L'astuce du virus du COVID-19 pour être plus infectieux

Des scientifiques de l’EPFL ont découvert que le SARS-CoV-2, le virus responsable du COVID-19, adoptait une stratégie astucieuse pour augmenter son infectivité.
© EPFL/Naeblys (iStock)

Identifié pour la première fois fin 2019, le nouveau coronavirus SARS-CoV-2 s’est depuis propagé dans le monde entier, entraînant la pandémie de COVID-19 qui a touché des millions de personnes. Alors que les pays doivent faire face aux conséquences sanitaires, sociales et économiques, les scientifiques du monde entier travaillent sans relâche pour mieux comprendre le virus et mettre au point des traitements et des vaccins efficaces.

Dans une récente étude, des chercheuses et chercheurs de l’EPFL ont révélé l’existence d’un nouveau mécanisme avec lequel le SARS-CoV-2 augmente son infectivité. Cette étude porte sur la fameuse protéine Spike du virus, qui lui permet de pénétrer dans les cellules humaines et de les infecter.

Publiée dans la revue Nature Communications, cette recherche a été menée par Francisco S. Mesquita et Laurence Abrami de l’équipe de Gisou van der Groot de la Faculté des sciences de la vie de l’EPFL.

Lorsqu’il infecte un hôte, le SARS-CoV-2 manipule son fonctionnement cellulaire pour modifier une enzyme qui renforce la capacité de la protéine Spike à envahir d’autres cellules. Cette enzyme, abrégée en ZDHHC20, marque normalement les protéines avec une petite molécule graisseuse qui modifie leur fonctionnement.

Mais lors de l’infection, le virus prend le contrôle de l’enzyme ZDHHC20. «Dans nos précédents travaux, nous avons découvert l’enzyme qui modifie la protéine Spike du SARS-CoV-2, en y ajoutant des lipides, ce qui est essentiel pour que le virus fusionne avec les cellules cibles, déclare Gisou van der Goot. Aujourd’hui, nous montrons que le virus déclenche en fait une optimisation de l’enzyme en induisant un changement de la transcription de son gène.»

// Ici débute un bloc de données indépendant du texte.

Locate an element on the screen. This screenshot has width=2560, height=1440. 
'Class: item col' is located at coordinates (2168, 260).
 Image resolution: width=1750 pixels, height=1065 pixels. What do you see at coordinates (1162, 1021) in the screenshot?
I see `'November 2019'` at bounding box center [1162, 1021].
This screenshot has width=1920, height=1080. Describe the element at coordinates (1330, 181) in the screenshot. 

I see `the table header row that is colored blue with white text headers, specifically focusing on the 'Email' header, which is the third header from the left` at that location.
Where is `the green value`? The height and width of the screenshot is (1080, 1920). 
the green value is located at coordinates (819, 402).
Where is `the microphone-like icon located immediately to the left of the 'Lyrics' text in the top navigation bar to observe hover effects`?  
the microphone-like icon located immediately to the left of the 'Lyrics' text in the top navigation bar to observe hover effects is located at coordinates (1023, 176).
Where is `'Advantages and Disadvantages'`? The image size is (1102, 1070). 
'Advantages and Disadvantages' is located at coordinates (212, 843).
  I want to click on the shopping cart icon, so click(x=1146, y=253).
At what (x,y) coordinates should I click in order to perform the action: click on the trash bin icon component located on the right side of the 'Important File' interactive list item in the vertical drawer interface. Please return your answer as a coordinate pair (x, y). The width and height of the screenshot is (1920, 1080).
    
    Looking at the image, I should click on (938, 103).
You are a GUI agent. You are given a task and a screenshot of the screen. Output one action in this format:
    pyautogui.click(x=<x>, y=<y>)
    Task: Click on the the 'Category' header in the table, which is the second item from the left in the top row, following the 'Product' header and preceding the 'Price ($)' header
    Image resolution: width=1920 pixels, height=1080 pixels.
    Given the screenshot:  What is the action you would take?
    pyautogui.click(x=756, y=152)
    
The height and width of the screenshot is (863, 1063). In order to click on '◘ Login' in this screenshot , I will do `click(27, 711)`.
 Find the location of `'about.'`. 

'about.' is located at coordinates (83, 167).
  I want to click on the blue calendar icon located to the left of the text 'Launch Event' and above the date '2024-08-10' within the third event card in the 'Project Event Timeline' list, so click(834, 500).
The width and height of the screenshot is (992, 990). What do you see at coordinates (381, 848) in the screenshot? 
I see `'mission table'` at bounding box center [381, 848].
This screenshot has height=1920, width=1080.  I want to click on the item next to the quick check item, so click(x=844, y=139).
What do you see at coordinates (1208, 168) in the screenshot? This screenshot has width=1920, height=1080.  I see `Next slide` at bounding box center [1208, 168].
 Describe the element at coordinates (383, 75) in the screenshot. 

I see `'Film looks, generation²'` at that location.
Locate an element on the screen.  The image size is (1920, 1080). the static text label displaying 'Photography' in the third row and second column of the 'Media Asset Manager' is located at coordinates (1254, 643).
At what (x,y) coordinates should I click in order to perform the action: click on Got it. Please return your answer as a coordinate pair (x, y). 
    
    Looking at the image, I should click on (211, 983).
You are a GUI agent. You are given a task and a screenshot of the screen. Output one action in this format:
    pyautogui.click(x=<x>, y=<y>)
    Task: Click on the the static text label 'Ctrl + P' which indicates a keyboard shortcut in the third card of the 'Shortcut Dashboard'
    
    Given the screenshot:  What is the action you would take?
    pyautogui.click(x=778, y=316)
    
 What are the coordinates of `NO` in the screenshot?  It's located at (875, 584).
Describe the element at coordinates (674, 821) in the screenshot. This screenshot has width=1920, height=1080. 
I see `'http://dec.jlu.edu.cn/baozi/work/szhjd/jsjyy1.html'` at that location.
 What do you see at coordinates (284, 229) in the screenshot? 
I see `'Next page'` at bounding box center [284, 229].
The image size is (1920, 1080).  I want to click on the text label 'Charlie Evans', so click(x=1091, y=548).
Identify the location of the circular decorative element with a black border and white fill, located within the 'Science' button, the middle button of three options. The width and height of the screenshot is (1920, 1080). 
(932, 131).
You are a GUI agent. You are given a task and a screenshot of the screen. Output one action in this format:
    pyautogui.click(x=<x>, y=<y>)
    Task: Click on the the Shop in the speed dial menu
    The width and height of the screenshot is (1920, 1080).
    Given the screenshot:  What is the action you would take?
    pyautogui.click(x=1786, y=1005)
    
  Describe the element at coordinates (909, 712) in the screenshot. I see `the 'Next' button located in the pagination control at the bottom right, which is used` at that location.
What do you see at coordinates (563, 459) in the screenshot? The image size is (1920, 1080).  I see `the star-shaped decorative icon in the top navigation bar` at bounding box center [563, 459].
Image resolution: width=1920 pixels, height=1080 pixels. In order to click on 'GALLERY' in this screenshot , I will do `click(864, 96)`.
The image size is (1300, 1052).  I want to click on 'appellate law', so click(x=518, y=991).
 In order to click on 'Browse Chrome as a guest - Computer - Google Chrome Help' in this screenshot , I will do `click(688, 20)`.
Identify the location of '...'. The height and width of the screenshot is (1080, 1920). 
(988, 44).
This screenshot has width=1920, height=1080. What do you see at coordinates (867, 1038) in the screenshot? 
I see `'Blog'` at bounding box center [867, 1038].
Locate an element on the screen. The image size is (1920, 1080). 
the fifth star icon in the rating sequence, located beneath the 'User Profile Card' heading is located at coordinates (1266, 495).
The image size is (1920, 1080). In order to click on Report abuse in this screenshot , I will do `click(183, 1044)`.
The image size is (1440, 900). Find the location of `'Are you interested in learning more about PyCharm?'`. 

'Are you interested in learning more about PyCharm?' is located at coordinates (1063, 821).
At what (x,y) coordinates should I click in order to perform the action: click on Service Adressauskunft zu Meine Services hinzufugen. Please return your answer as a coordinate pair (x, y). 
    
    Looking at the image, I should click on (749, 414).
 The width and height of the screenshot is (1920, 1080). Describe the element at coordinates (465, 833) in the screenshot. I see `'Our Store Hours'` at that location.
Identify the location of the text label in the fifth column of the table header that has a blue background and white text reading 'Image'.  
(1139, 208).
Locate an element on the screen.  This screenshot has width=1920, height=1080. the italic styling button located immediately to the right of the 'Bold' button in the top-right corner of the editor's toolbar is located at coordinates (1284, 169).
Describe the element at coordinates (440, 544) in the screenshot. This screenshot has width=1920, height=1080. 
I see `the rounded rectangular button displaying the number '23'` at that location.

En analysant les effets du SARS-CoV-2 sur le gène (zdhhc20), les chercheuses et chercheurs ont remarqué que le virus déclenche un changement de son site de départ transcriptionnel, c’est-à-dire la partie d’un gène où commence le processus de «lecture» pour le transformer en protéine.

En étudiant des cellules en laboratoire et des organismes vivants, ils ont confirmé que ce «changement de transcription» produit une enzyme avec 67 acides aminés supplémentaires. C’est suffisant pour multiplier par 37 son activité d’ajout de lipides sur la protéine Spike, ce qui entraîne une forte augmentation de l’infectivité virale.

L’équipe a également utilisé le marquage métabolique, le Western blot et l’immunofluorescence pour visualiser et quantifier les protéines, et obtenir une vue d’ensemble de la stratégie de manipulation du virus.

Image par microscopie cryoélectronique de suspensions de virions SARS-CoV-2 concentrées et fixées au PFA. Crédit: laboratoire de Gisou van der Goot et D. Demurtas (plateforme BioEM de l’EPFL).

Image par microscopie cryoélectronique de suspensions de virions SARS-CoV-2 concentrées et fixées au PFA. Crédit: laboratoire de Gisou van der Goot et D. Demurtas (plateforme BioEM de l’EPFL).

En poussant leurs recherches, les chercheuses et chercheurs ont découvert que ce changement de site de départ transcriptionnel des gènes semble être quelque chose que les cellules font normalement en réponse à des stress ou à des difficultés – dans le cas de l’étude, une colite induite chimiquement. Cela signifie que le SARS-CoV-2 détourne une voie préexistante de réponse aux dommages cellulaires pour générer des virus plus infectieux.

Cette découverte met en évidence la stratégie utilisée par le SARS-CoV-2 pour renforcer son infectivité, offrant ainsi un modèle pour des traitements potentiels, et suggère que d’autres virus pourraient utiliser des stratégies similaires de cooptation des défenses de l’hôte. Par ailleurs, les résultats indiquent que la réponse cellulaire utilisée par le virus pourrait être une réaction générale à divers stress, ce qui élargit les conclusions de l’étude au-delà de l’infection virale.